From the sublime heights of Keshav’s poetry to the ridiculous, the political hack’s Ear is trained to catch nuances and intonations that reveal what will never be verbally articulated. A snort, or a chuckle from someone in the ranks denoting contempt for a giant political figure that is not being overtly expressed. The sudden transformation of a lowly MP from the powerful leader’s aide to someone who starts addressing himself in the third person – a practice common among politicians habitual to waving to the balconies, real or imaginary. You can hear it in BJP MP Shahnawaz Hussain’s self-congratulation on being the only Muslim in the BJP who got elected to the House of the People (as opposed to his bête noire, the other token Muslim in the Hindu party, Mukhtar Abbas Naqvi who has always been nominated to Parliament as opposed to being elected). “Yeh to Shahnawaz Hussain ka dam hai ki Lok Sabha mein aaye (It is Shahnawaz Hussain’s dynamism that he has got elected to the Lok Sabha),” he says about himself; the Ear detecting a mix of pride (about himself), contempt (for Naqvi) and general sense of having arrived on the political scene after the initial years of tailing Uma Bharati. Or sample the former Bihar legislator Vijay Kumar Shukla aka ‘Munna’ Shukla (currently lodged in Shaheed Khudiram Bose jail in Muzaffarpur on charges of murder) proclaiming that the state of Bihar is ‘synonymous’ with his name: “Sara Bihar Munna-maya ho gaya hai.”

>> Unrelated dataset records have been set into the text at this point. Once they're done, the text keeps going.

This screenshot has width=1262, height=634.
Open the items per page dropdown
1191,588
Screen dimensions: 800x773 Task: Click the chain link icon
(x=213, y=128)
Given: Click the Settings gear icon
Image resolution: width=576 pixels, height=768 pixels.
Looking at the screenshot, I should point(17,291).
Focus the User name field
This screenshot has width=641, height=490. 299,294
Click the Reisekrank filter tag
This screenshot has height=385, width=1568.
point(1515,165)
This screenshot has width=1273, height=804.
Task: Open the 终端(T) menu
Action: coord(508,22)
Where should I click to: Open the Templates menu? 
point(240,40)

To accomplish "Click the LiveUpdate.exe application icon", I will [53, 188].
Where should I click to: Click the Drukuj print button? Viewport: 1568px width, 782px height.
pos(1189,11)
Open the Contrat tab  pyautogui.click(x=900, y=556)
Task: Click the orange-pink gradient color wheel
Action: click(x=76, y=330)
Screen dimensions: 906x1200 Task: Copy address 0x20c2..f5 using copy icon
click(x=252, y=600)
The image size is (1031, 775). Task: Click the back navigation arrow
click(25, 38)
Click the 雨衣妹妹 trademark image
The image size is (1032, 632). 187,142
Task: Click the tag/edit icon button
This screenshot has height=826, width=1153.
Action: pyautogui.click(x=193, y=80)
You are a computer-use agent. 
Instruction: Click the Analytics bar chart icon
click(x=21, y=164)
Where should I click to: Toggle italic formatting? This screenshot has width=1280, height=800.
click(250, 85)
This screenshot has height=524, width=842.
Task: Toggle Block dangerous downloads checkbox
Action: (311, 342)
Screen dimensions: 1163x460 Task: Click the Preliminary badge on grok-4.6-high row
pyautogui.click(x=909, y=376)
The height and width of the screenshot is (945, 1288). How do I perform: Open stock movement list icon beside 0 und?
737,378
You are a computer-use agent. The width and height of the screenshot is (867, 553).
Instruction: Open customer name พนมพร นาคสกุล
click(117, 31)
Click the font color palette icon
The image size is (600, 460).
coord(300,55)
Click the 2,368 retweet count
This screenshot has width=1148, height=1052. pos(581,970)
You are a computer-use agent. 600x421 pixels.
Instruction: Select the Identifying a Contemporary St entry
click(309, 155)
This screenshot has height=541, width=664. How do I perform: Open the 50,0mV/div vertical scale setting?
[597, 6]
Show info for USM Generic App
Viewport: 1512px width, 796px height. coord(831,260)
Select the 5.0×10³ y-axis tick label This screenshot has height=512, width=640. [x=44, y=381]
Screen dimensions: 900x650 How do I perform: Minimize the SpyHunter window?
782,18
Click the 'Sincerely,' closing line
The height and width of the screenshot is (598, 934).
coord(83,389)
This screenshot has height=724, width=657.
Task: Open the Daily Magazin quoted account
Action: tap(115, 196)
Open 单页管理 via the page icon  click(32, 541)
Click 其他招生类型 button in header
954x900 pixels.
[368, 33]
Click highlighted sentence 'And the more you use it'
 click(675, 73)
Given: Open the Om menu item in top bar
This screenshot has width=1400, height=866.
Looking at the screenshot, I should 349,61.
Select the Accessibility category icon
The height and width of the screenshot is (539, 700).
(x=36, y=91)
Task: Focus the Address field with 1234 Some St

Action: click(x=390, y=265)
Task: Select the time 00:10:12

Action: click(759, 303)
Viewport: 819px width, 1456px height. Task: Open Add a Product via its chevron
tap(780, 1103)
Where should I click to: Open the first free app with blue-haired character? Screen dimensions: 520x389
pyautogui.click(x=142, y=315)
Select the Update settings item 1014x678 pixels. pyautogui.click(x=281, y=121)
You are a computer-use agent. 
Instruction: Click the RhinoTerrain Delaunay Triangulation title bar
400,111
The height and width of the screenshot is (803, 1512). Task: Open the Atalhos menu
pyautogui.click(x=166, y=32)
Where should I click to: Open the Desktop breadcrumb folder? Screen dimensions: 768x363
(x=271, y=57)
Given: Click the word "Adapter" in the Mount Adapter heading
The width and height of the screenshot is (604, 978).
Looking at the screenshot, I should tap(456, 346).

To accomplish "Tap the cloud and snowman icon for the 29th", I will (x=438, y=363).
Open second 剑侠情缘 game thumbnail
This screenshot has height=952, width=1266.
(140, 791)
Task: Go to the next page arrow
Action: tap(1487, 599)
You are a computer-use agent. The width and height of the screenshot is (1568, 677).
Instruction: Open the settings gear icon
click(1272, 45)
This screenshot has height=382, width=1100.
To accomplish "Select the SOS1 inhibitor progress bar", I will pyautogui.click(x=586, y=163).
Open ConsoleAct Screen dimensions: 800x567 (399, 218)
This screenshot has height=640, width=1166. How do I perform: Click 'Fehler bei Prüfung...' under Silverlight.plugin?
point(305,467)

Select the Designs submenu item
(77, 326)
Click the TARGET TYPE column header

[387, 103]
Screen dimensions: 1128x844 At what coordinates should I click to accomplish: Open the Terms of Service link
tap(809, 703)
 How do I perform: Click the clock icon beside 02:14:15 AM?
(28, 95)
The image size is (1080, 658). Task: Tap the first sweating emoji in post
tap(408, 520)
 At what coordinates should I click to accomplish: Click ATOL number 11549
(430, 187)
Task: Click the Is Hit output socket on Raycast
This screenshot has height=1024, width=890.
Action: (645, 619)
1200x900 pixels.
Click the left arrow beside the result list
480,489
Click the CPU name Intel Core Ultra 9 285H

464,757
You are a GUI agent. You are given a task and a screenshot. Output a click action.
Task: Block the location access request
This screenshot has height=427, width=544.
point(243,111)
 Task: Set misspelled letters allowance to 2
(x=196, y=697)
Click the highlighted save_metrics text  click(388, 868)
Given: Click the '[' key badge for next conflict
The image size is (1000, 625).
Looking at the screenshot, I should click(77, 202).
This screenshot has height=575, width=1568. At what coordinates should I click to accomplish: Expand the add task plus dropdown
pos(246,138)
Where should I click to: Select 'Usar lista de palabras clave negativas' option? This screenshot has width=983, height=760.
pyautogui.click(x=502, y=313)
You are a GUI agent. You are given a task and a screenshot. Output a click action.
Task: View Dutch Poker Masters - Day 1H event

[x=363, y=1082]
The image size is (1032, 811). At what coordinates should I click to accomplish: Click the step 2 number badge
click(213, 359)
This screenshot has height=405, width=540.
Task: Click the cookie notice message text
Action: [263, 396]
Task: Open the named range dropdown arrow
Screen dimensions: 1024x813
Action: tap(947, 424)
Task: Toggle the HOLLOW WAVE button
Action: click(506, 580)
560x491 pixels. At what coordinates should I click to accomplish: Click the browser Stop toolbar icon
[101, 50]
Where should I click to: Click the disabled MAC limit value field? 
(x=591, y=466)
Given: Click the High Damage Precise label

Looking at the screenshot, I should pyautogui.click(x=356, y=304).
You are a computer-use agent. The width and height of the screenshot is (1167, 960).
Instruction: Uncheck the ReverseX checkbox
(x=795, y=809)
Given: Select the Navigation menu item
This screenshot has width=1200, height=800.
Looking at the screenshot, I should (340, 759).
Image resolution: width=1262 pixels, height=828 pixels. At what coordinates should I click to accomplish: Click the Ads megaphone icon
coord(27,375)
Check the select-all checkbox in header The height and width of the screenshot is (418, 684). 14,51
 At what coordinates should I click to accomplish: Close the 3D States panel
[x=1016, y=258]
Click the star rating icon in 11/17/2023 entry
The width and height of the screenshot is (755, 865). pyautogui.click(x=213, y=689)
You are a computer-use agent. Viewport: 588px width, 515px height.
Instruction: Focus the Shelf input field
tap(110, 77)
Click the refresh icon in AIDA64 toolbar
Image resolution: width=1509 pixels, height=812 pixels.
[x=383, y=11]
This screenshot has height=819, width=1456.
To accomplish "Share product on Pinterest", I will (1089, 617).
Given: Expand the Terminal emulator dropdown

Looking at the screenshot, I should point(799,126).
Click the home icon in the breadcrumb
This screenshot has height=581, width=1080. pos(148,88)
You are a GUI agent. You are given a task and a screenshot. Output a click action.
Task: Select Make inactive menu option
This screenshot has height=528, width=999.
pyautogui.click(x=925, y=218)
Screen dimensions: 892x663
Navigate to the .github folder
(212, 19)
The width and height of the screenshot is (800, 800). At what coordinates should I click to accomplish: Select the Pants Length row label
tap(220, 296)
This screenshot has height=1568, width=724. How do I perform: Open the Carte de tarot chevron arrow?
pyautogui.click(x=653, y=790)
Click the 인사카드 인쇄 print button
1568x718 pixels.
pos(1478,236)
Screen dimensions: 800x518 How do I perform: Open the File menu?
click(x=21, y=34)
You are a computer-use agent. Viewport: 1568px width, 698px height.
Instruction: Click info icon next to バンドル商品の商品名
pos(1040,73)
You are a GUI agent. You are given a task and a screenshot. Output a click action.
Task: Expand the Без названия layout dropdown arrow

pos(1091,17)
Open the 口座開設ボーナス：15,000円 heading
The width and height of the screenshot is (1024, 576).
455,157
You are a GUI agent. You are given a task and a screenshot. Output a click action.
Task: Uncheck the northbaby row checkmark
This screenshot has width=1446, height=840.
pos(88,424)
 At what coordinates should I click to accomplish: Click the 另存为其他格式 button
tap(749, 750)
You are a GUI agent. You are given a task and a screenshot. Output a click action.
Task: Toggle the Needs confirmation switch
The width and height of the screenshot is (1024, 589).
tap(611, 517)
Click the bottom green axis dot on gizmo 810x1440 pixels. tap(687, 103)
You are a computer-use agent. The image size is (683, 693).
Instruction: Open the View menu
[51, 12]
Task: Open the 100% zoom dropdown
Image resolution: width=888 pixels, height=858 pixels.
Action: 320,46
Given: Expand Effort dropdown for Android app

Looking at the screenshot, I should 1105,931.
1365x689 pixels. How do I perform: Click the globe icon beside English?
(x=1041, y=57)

But one could argue that such experiences are not exclusive to the female Ear, although I should add that nuances could be missed by some who may secretly be addressing themselves in third person. The point that I am trying to make is that what we, as female journalists, hear or observe is not usually sensational or sensuous. What is exclusive hearing for the female Ear is the depressingly routine story of undermining professional work, ideas and ideals just because they happen to be generated by a woman. In the mainstream media, you are better off restricting yourself to areas that the current lot of editors feel are ‘natural’ domains for women to think and write about – lifestyle reportage that is mistaken for ‘health coverage’ without touching on the political economy of health, education that focuses less on policy and more on the wonderful private sector that is booming and, of course, cinema and fashion.

It is entirely desirable and understandable that, while covering fashion/lifestyle/cinema, you dress like Bipasha Basu at the ribbon-cutting/launch of the latest Gili diamonds retail outlet. But if you are into covering politics, business, economy, defence or security matters (believe me, there are very few of us out there), rest assured that there is little scope to break the glass ceiling. And, if you do, be prepared to be paid less, be over-worked and branded as so and so’s protégé. There is no subliminal text to this. It is routine, in-your-face and an everyday struggle.

Of course, there are exceptions and instances of manipulation, nepotism and corruption; a certain high-profile anchor breathlessly currying favour with a top corporate fixer, a top politician/bureaucrat/influence peddler pushing his wife/daughter/sister on as prime time anchor, an attractive twenty something twisting her balding, middle-aged boss around her little finger. But then, does it even begin to compare with the hordes of male columnists, big-shot political editors and editors planted at prime places by big corporate bosses and political parties? Or the exclusive back-slapping and camaraderie at the local pub where jobs (the few that are spared by plants of politicians or big business) are fixed?

The long and short of it is that the female Ear, if it happens to be that of a journalist’s, may be trained to catch subtle nuances, intonations and innuendoes that may make a fascinating newspaper copy. But the experiences of the female body and mind in the media, as I suspect is the case in politics, business and all other professions, are similar. Patriarchy and sexism may not be terms as exotic as, say, ‘yoni massage’ but they are what we encounter on a routine basis. In the end, for the Ear or for the Hands, Lips or Feet, for the Woman As A Whole, it is an everyday struggle. We don’t make much of it. But that doesn’t mean it is not there and that we do not have to fight it.

Poornima Joshi is a Delhi-based journalist and associate editor with multi-disciplinary academic journal Social Change.